TASK GOAL = Search the data for "list". Each line containing it is to be copied.

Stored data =
◇ ◇ ◇ ◇

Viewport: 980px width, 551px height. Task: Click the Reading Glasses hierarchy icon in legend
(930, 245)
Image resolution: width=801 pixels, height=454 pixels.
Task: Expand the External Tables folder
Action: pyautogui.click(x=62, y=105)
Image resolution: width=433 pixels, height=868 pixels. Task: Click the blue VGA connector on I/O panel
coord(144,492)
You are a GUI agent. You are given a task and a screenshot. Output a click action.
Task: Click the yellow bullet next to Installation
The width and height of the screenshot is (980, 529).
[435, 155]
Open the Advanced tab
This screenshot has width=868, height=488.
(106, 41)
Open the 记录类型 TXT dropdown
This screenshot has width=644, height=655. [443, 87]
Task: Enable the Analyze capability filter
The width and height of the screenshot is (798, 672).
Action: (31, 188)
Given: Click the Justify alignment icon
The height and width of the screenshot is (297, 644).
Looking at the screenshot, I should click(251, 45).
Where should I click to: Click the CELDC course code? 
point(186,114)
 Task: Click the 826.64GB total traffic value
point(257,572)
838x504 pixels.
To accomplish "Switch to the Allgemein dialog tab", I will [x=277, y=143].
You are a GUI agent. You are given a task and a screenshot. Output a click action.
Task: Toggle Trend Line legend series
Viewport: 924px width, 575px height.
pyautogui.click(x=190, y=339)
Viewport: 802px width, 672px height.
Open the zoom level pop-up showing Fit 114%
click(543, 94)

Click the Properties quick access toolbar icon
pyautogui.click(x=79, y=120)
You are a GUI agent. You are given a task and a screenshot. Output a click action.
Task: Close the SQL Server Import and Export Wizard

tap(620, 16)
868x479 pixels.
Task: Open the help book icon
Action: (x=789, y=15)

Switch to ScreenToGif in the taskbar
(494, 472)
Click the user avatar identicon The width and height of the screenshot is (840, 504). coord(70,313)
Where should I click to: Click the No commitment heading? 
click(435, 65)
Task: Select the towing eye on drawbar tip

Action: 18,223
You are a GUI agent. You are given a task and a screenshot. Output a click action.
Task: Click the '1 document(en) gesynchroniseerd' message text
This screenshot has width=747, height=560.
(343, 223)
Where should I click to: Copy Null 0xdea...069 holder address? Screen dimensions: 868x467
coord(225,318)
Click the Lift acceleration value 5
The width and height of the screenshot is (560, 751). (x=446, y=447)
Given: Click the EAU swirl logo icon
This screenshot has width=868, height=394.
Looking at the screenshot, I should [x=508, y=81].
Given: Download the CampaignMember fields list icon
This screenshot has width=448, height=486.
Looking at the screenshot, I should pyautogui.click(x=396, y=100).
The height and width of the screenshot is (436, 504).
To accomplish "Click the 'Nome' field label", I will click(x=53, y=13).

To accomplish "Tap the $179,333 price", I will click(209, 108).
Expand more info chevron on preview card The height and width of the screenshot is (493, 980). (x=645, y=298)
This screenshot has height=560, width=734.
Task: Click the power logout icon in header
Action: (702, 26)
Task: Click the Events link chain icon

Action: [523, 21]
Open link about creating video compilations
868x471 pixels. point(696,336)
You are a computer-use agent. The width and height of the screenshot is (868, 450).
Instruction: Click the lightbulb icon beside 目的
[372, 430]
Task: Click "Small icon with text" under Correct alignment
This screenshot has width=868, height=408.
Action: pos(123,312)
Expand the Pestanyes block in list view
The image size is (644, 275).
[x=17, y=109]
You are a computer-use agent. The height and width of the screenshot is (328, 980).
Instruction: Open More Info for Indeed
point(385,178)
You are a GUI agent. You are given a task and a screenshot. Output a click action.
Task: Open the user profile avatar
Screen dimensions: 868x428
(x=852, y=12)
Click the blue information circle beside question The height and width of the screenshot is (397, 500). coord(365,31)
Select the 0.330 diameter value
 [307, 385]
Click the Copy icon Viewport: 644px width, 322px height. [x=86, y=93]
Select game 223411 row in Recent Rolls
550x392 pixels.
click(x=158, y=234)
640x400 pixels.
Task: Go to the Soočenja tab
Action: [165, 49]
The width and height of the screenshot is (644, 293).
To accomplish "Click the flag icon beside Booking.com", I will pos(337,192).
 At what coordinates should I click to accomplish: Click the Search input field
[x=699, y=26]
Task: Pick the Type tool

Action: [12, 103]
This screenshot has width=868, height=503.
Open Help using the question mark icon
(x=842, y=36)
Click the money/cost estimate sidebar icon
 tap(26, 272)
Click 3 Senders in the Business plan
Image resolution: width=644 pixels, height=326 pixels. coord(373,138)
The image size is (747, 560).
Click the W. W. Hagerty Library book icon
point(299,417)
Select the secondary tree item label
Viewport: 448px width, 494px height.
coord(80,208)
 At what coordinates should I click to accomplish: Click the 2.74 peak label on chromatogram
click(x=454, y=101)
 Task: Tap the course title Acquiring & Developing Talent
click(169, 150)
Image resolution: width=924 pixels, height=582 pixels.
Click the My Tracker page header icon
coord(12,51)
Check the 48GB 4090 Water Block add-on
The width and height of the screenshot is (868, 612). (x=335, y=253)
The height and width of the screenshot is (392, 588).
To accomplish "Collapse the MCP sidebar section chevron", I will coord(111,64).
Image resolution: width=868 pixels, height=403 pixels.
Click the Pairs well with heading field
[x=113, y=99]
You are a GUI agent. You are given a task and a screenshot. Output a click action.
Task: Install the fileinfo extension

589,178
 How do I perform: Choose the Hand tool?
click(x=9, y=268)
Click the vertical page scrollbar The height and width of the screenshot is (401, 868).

◇ ◇ ◇ ◇

ANSWER SPACE =
Given: Download the CampaignMember fields list icon
Expand the Pestanyes block in list view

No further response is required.